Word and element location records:

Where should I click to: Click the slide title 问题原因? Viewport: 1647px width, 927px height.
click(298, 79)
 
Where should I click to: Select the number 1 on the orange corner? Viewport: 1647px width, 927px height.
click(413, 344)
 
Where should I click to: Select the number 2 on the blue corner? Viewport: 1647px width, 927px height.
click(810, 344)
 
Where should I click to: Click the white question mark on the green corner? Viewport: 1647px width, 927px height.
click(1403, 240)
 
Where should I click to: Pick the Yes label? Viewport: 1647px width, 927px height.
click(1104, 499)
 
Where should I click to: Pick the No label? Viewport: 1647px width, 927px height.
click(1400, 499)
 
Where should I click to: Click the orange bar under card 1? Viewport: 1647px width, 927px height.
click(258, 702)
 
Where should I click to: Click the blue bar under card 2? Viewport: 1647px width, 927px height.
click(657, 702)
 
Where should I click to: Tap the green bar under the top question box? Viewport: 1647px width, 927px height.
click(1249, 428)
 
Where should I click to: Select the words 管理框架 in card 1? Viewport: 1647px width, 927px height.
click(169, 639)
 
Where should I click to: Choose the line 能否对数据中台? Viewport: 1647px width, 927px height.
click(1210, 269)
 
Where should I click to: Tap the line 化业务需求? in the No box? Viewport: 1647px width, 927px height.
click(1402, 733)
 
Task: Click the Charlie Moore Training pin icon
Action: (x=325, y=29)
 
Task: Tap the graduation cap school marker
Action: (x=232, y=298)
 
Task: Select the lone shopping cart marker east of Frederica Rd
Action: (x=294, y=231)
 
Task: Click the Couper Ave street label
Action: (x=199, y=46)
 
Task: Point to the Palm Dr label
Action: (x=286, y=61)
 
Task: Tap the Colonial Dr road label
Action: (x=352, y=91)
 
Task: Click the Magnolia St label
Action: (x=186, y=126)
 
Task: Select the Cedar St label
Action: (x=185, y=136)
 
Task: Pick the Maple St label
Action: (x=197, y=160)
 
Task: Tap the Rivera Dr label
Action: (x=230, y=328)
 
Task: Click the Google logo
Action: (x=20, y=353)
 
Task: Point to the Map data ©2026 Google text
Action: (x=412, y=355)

== INSTRUCTION ==
Turn the rows above into a numbered list, beginning with the line that contains "Task: Point to the Palm Dr label" and ending with the line that contains "Action: (x=197, y=160)". Include both of those lines, and leave out the blank lines.

== RESPONSE BELOW ==
1. Task: Point to the Palm Dr label
2. Action: (x=286, y=61)
3. Task: Tap the Colonial Dr road label
4. Action: (x=352, y=91)
5. Task: Click the Magnolia St label
6. Action: (x=186, y=126)
7. Task: Select the Cedar St label
8. Action: (x=185, y=136)
9. Task: Pick the Maple St label
10. Action: (x=197, y=160)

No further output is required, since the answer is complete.